Published in the BMJ (British Medical Journal) 15th April 2014

You need to either be a member of the BMJ or to sign up for their 14 day trial.

Many doctors, myself included, will have occasionally tried to treat individual patients – where all else has failed – with novel interventions. This may be where there is no recognised form of effective treatment; or when existing one(s) have not produced the desired effect. The legal basis for doing so, at least for pharmaceuticals, has been the so-called “named patient” provisions of Section 9 of the Medicines Act 19682 which permits any doctor to be able “to sell, procure or supply a medicinal product to a patient under his or her care”.

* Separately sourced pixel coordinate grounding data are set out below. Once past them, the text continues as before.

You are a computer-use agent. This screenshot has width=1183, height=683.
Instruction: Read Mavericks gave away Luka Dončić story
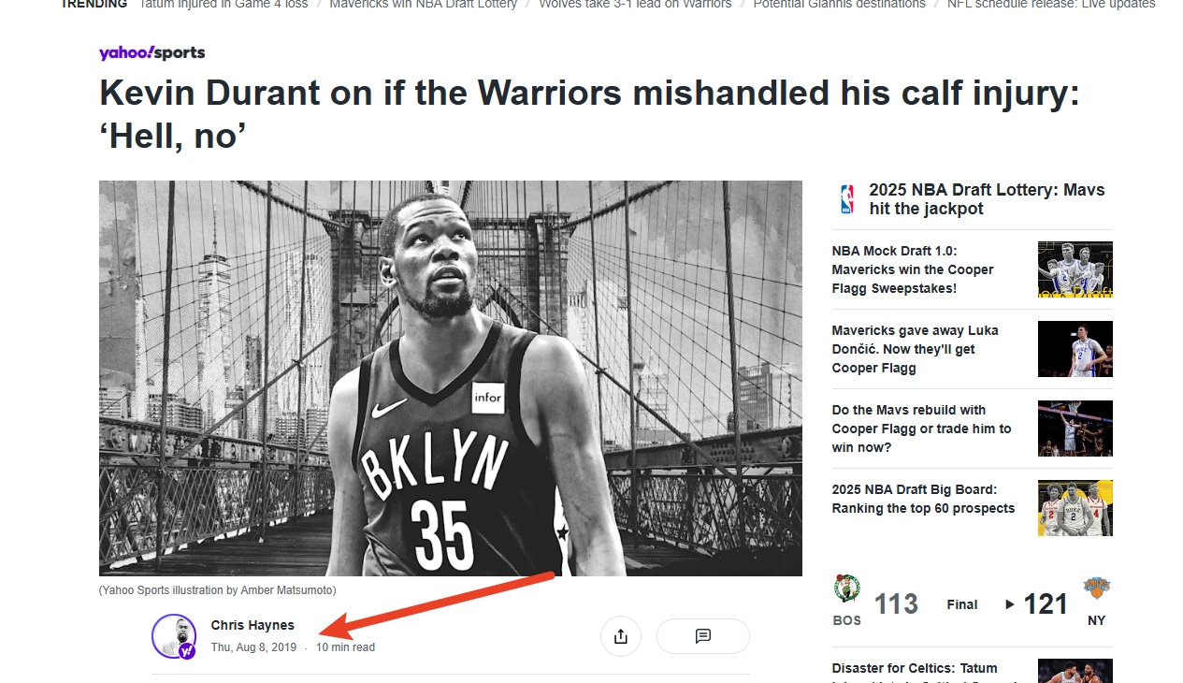(x=915, y=349)
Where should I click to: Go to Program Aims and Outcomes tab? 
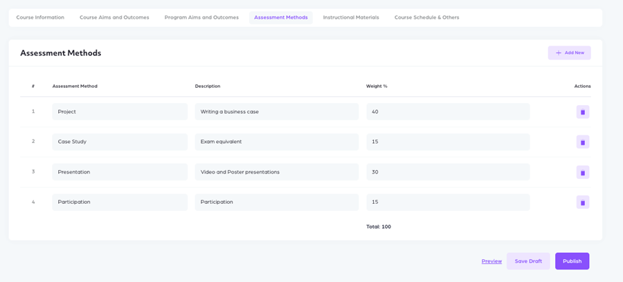point(201,17)
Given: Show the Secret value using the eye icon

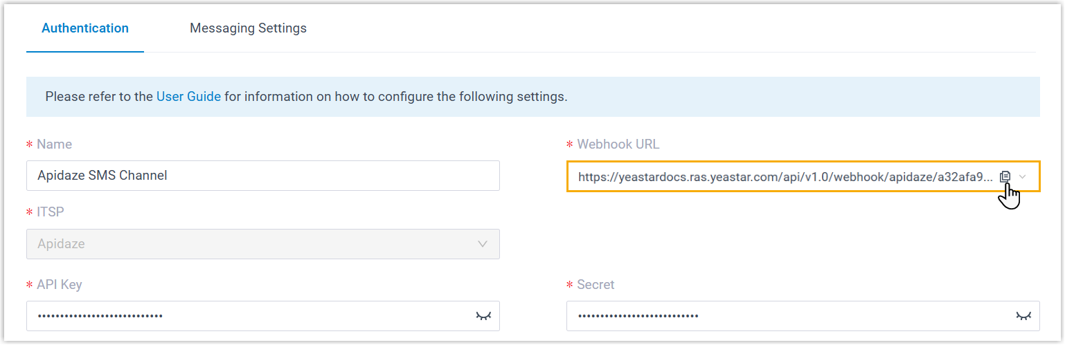Looking at the screenshot, I should pos(1023,316).
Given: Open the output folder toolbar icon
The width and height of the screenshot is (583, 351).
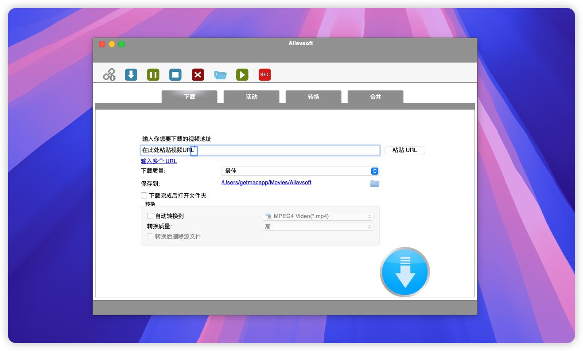Looking at the screenshot, I should pyautogui.click(x=220, y=74).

Although my own experience has been disappointing there have been occasions, when intervening in such a manner, have subsequently led to significant advances. Indeed, such observations are arguably a form of n-of-1 trial.

Confidence in using the “named patient” provisions of the Medicines Act has though become eroded. A number of legal authorities have pointed out that departing from what is regarded as “established practice” or “the standard of care” leaves a doctor open to an action for negligence. The definition of “the standard of care” traditionally follows the Bolam principle2 as amended by the Bolitho decision3 but was forcefully criticised by Lady Butler-Schloss4 in her capacity as President of the Family Division of the High Court:

“The Bolam test ought not to be allowed to inhibit medical

progress. And it is clear that if one waited for the Bolam

test to be complied with to its fullest extent, no innovative

work such as the use of penicillin or performing heart

transplant surgery would ever be attempted”.

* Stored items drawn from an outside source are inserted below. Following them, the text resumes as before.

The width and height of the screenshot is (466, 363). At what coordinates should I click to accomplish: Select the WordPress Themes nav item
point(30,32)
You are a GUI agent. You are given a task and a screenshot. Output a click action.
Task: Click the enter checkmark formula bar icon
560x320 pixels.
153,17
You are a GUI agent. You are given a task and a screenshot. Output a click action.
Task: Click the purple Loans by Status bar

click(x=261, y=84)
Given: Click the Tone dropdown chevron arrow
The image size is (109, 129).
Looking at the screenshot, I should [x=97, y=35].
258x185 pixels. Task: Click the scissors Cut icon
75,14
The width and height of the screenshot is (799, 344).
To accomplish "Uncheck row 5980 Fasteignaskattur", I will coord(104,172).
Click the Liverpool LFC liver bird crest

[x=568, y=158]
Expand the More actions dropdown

The Medical Innovation Bill attempts to rectify this situation. It proposes legislation stating that it would not be negligent for a doctor to depart from the existing range of accepted medical treatments, for a condition, in carefully defined circumstances. These circumstances – allowing for responsible innovation – are laid out in later Sections of the Bill. They include a plausible basis for the use proposed treatment, and an assessment of the risks that could be reasonably expected to be associated with it. The Bill also proposes that, before embarking on such a treatment, the doctor should have discussed it with the patient, the multi-disciplinary team responsible for the patient’s care, and with the Institutions Responsible Officer. The Bill emphasises that its provisions are solely concerned with the patient’s best interests.

The Bill as originally introduced into the House of Lords in May 2013, as a Private Members Bill by Lord (Maurice) Saatchi, and has become known colloquially as “The Saatchi Bill”. The Department of Health is currently consulting on a draft version of it5. I was originally sceptical about the need for the Saatchi Bill but I have been persuaded otherwise. First, it is clear from the comments of Lady Butler-Schloss4, as well as other legal authorities Lord Saatchi has consulted, that there are serious legal impediments in civil law to using therapeutic interventions that do not represent the current standard of care. Second, although Lord Saatchi’s original Bill was confined to patients with malignant disease this restriction has, rightly in my view, been removed in the current draft. There are, after all, many other miserable conditions for which we have no, or very limited, remedies. Third, I did not believe that his suggestion for approval by a multi-disciplinary team, alone, provided sufficient safeguards: the inclusion, now, of agreement by a doctor’s Responsible Officer provides me with re-assurance.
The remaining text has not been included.